Isi perjanjian pranikah dapat mencakup berbagai hal, seperti pemisahan harta dan utang, pengaturan hak asuh anak jika terjadi perceraian, serta pembagian hak dan kewajiban masing-masing pihak selama pernikahan. Semua kesepakatan yang dianggap penting oleh kedua belah pihak sebaiknya dituangkan secara tertulis dalam perjanjian tersebut. Namun, perlu diketahui tidak semua hal dapat dituangkan dalam perjanjian pranikah seperti yang dijelaskan pada Pasal 142 KUHPerdata yang berbunyi “mereka tidak boleh membuat perjanjian, bahwa yang satu mempunyai kewajiban lebih besar dalam utang-utang daripada bagiannya dalam keuntungan-keuntungan harta bersama.Selain itu, hal-hal yang bersifat menghilangkan hak-hak suami dan istri, melepas hak waris, bertentangan dengan tata susila, ketertiban umum, serta ketentuan yang berlaku juga dilarang untuk dicantumkan dalam perjanjian pranikah.


Demikian artikel mengenai perjanjian pranikah dan harta gono-gini, semoga bermanfaat!

Jika kamu sudah memahami artikel diatas dan membutuhkan bantuan hukum secara gratis, Kunci Hukum menyediakan layanan konsultasi hukum gratis.


Perjanjian pranikah merupakan langkah penting untuk menghindari konflik harta gono-gini di kemudian hari. Dengan perjanjian ini, pasangan dapat secara jelas mengatur kepemilikan dan pengelolaan harta masing-masing sebelum menikah, sehingga ketika terjadi perceraian, pembagian harta dapat dilakukan secara adil tanpa menimbulkan perselisihan.
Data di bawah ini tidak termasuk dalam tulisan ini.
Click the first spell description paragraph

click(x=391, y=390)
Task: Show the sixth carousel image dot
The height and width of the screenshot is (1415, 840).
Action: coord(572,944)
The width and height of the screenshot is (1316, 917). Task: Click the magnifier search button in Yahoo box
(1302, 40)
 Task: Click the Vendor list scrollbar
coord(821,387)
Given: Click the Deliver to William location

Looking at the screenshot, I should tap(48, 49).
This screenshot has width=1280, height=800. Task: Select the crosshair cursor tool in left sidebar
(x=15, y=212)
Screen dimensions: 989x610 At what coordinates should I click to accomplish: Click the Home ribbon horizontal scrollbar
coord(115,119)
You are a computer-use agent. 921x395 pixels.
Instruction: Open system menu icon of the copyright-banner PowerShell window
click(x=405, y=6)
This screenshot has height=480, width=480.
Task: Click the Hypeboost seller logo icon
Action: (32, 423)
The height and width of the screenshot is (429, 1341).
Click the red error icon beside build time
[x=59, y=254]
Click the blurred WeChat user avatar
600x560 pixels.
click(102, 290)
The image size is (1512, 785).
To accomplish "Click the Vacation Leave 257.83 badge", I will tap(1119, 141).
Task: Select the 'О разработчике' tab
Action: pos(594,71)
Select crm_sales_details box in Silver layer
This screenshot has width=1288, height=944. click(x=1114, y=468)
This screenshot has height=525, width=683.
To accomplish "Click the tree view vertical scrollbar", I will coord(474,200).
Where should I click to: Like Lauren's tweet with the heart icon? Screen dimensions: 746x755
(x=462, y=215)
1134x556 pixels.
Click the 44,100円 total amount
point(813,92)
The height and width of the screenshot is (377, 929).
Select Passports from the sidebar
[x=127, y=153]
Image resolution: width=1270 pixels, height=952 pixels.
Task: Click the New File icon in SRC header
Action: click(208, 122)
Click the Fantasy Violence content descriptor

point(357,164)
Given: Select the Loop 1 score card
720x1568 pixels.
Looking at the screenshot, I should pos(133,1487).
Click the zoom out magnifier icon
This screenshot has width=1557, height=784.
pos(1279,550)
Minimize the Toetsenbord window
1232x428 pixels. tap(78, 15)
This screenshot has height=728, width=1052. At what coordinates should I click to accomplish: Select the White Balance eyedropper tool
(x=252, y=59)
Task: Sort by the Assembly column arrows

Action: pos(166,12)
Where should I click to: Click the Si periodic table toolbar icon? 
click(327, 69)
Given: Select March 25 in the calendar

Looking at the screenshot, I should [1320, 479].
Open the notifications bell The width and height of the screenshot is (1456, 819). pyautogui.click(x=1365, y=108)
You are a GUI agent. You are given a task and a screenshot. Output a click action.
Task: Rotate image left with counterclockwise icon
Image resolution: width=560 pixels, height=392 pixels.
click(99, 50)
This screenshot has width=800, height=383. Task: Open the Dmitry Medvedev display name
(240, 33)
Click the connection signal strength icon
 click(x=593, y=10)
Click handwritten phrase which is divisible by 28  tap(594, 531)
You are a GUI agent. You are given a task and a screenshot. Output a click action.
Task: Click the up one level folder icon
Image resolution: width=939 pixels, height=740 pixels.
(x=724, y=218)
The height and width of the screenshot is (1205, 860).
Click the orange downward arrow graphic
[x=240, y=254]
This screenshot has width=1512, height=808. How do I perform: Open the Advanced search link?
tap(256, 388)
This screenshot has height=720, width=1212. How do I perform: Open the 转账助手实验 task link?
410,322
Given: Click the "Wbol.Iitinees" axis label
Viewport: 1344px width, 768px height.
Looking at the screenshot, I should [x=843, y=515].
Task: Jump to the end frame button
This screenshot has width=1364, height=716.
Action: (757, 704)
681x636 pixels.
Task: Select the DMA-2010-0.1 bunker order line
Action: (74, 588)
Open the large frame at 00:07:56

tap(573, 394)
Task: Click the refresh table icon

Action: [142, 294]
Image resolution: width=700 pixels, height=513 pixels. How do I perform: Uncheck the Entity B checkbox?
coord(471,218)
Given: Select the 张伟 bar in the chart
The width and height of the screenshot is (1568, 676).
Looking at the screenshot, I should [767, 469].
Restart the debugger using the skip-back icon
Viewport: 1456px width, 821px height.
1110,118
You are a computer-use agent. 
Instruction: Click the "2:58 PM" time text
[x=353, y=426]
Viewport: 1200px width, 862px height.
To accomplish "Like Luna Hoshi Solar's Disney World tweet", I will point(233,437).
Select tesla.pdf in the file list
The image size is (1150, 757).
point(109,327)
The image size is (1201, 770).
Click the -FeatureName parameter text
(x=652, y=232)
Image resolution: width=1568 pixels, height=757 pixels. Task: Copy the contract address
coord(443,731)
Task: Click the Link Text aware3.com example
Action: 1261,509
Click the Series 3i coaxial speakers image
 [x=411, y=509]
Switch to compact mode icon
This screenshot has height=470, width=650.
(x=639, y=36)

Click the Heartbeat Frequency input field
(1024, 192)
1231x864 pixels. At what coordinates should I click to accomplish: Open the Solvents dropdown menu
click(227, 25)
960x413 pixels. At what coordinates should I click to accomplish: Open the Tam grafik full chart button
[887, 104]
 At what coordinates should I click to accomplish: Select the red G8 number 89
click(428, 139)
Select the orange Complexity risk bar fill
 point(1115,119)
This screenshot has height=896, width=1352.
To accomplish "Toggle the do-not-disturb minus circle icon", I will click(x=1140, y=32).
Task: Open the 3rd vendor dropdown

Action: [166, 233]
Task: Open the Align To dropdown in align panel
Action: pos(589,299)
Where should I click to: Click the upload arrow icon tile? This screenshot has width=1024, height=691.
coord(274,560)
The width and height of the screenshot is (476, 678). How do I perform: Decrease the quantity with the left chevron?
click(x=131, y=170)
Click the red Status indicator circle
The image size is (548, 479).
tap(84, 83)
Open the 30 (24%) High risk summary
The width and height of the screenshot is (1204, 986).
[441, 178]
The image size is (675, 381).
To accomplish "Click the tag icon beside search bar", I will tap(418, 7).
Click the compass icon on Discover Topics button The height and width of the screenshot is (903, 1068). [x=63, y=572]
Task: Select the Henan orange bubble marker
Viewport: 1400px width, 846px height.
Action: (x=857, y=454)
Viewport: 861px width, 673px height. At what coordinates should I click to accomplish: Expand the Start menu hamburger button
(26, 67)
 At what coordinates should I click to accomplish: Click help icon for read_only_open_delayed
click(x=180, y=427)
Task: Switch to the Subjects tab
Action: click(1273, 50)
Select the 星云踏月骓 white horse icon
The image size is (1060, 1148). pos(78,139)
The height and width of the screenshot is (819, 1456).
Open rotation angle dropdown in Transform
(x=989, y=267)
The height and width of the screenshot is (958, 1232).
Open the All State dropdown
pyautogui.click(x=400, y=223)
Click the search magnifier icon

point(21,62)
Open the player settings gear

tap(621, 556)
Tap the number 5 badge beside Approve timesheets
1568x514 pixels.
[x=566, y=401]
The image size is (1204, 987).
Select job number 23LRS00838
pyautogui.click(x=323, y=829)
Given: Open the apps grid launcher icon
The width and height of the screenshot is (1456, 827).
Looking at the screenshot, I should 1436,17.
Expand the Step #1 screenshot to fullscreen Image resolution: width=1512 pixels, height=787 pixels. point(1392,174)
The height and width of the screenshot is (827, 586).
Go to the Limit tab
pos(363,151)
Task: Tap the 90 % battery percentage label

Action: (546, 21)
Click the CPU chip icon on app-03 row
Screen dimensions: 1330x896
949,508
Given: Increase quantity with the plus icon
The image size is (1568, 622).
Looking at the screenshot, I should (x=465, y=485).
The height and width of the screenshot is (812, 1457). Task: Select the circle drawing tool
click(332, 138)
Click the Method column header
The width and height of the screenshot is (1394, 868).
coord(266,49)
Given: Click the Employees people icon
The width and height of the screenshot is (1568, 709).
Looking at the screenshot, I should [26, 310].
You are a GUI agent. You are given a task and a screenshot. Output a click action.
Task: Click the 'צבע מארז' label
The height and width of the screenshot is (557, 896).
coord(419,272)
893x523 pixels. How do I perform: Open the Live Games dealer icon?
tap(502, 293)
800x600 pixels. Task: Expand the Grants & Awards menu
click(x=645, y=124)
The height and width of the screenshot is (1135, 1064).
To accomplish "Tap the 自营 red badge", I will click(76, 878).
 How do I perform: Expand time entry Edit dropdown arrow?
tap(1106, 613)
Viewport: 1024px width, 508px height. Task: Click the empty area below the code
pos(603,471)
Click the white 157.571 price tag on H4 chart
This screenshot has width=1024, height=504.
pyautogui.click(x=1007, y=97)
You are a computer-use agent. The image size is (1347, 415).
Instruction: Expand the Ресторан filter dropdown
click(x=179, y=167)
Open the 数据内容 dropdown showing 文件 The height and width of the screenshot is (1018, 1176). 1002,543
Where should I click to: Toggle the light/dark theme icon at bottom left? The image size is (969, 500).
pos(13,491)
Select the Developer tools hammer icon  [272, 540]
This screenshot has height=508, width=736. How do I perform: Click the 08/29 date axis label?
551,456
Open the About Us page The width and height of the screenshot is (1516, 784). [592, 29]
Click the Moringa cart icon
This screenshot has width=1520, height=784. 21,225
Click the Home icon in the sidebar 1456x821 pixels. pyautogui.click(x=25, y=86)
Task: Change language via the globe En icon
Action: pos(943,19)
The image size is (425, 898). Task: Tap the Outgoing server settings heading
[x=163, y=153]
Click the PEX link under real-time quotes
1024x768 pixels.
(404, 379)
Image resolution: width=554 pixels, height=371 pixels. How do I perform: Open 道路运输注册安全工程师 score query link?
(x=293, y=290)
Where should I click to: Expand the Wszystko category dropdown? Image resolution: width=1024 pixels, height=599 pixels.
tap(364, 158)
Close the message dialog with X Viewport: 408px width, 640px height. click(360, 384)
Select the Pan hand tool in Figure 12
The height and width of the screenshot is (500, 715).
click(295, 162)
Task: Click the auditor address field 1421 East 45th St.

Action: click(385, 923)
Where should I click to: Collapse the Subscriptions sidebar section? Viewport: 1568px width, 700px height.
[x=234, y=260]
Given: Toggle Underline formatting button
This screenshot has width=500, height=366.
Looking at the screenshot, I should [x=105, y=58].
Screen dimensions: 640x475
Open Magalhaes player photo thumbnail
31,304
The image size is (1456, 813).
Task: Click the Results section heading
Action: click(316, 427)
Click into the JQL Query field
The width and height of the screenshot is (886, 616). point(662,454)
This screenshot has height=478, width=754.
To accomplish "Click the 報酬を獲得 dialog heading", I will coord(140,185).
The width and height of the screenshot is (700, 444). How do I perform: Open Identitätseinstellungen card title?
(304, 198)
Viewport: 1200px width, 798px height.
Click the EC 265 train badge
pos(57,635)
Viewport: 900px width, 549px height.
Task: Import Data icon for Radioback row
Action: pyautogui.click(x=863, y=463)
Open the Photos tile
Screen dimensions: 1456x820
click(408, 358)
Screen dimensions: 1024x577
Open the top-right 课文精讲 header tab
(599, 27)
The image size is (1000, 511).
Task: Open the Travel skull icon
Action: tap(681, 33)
Selain melindungi hak masing-masing pihak, perjanjian pranikah juga memberikan kepastian hukum dan menjaga keharmonisan hubungan, karena semua kesepakatan telah disetujui sejak awal secara transparan dan sah secara hukum.

Referensi

Kompilasi Hukum Islam (KHI). Jakarta: Permata Press, 2003.

Harahap, Yahya. Kedudukan Kewenangan dan Acara Peradilan Agama UU No. 7 Th. 1989. Jakarta : Cambridge University Press, 2007.

Muhammad, Hanifah Salma. “Analisis Yuridis Pembagian Harta Gono Gini Berdasarkan Kontribusi Suami Istri Selama Perkawinan.” Jurnal Restorasi Hukum 5. No. 2 (2022). Hlm. 127

Undang-Undang Tentang Perkawinan, UU Nomor 1 Tahun 1974, LN Tahun 1974 No. 1, TLN No. 3019, sebagaimana diubah oleh UU Nomor 16 Tahun 2019 Tentang Perkawinan, LN Tahun 2019 No. 186, TLN No. 6401.

Putusan Mahkamah Agung No. 1448 K/Sip/1974. Hariman Gultom melawan Lamtiur Boru Pakpahan (1976).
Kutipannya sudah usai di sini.